A improbidade administrativa, segundo a Lei nº 8.429/1992, alterada pela Lei nº 14.230/2021, possui certas características para ser configurada. Neste sentido, considerando a legislação indicada, assinale a afirmativa correta.
- A)Os sócios, os cotistas, os diretores e os colaboradores de pessoa jurídica de direito privado respondem, em regra, pelo ato de improbidade que venha a ser imputado à pessoa jurídica.
Errada, porque a responsabilização por improbidade não é automática para sócios, cotistas, diretores e colaboradores da pessoa jurídica, dependendo da participação e dos requisitos legais.
- B)O mero exercício da função ou desempenho de competências públicas, sem comprovação de ato doloso com fim ilícito, afasta a responsabilidade por ato de improbidade administrativa.
Certa, porque a Lei 8.429/1992, com a redação da Lei 14.230/2021, exige dolo para configuração do ato de improbidade, afastando punição por mero exercício funcional sem intenção ilícita.
- C)O sucessor ou o herdeiro daquele que causar dano ao erário ou que se enriquecer ilicitamente não possui qualquer obrigação de reparação ao erário público, uma vez que a obrigação é personalíssima.
Errada, porque o sucessor ou herdeiro pode responder até o limite do valor da herança, nos termos da lei, não sendo a obrigação absolutamente personalíssima.
- D)Não estão sujeitos às sanções desta Lei os atos de improbidade praticados contra o patrimônio de entidade privada que receba subvenção, benefício ou incentivo, fiscal ou creditício, de entes públicos ou governamentais.
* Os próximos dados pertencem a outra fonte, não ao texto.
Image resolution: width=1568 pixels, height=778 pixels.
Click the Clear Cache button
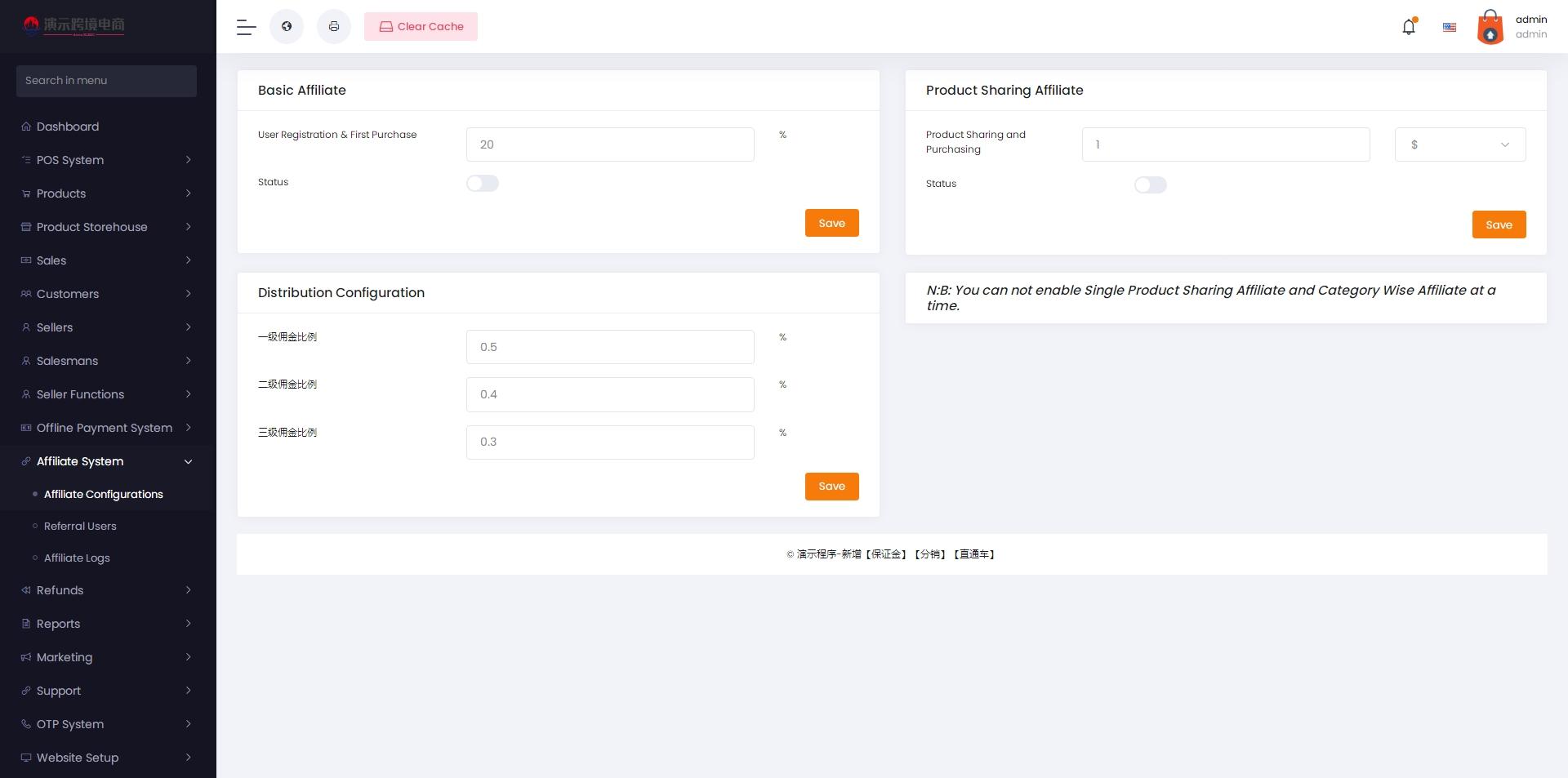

Errada, porque atos de improbidade praticados contra patrimônio de entidade privada que receba recursos públicos podem, sim, atrair a incidência da lei, conforme os requisitos legais.
Gabarito: B
A Lei de Improbidade Administrativa foi bastante apertada pela Lei 14.230/2021: agora, regra geral, não existe improbidade sem dolo. Ou seja, não basta erro, má gestão ou ineficiência - é preciso vontade consciente de praticar a conduta ímproba, com os elementos exigidos pela lei, e, nas hipóteses legais, com finalidade ilícita. Isso muda bastante o jogo, porque a improbidade deixou de aceitar uma lógica mais próxima de culpa. É exatamente por isso que o gabarito está na alternativa B. O simples exercício de função pública, ou o desempenho de competências administrativas, não gera responsabilização por improbidade se não houver comprovação de ato doloso. A ideia central da lei reformada é evitar que a responsabilidade por improbidade vire punição automática por resultado ruim. O administrador pode até responder em outras esferas, mas, para improbidade, precisa haver o elemento subjetivo exigido pela LIA. As outras alternativas tentam confundir você com noções de responsabilidade objetiva ou personalíssima. Só que a lei prevê regras específicas para sucessores, para pessoas jurídicas e para particulares que atuem em conjunto com o agente público. Então, aqui vale lembrar: improbidade não é “qualquer irregularidade” e nem sempre a conta morre com quem praticou o ato. Em prova, a palavra-chave é esta: improbidade administrativa, após a reforma, exige dolo. Se a banca trouxer conduta funcional sem prova de intenção ilícita, desconfie imediatamente. A lei quer punir desonestidade, não mero azar administrativo.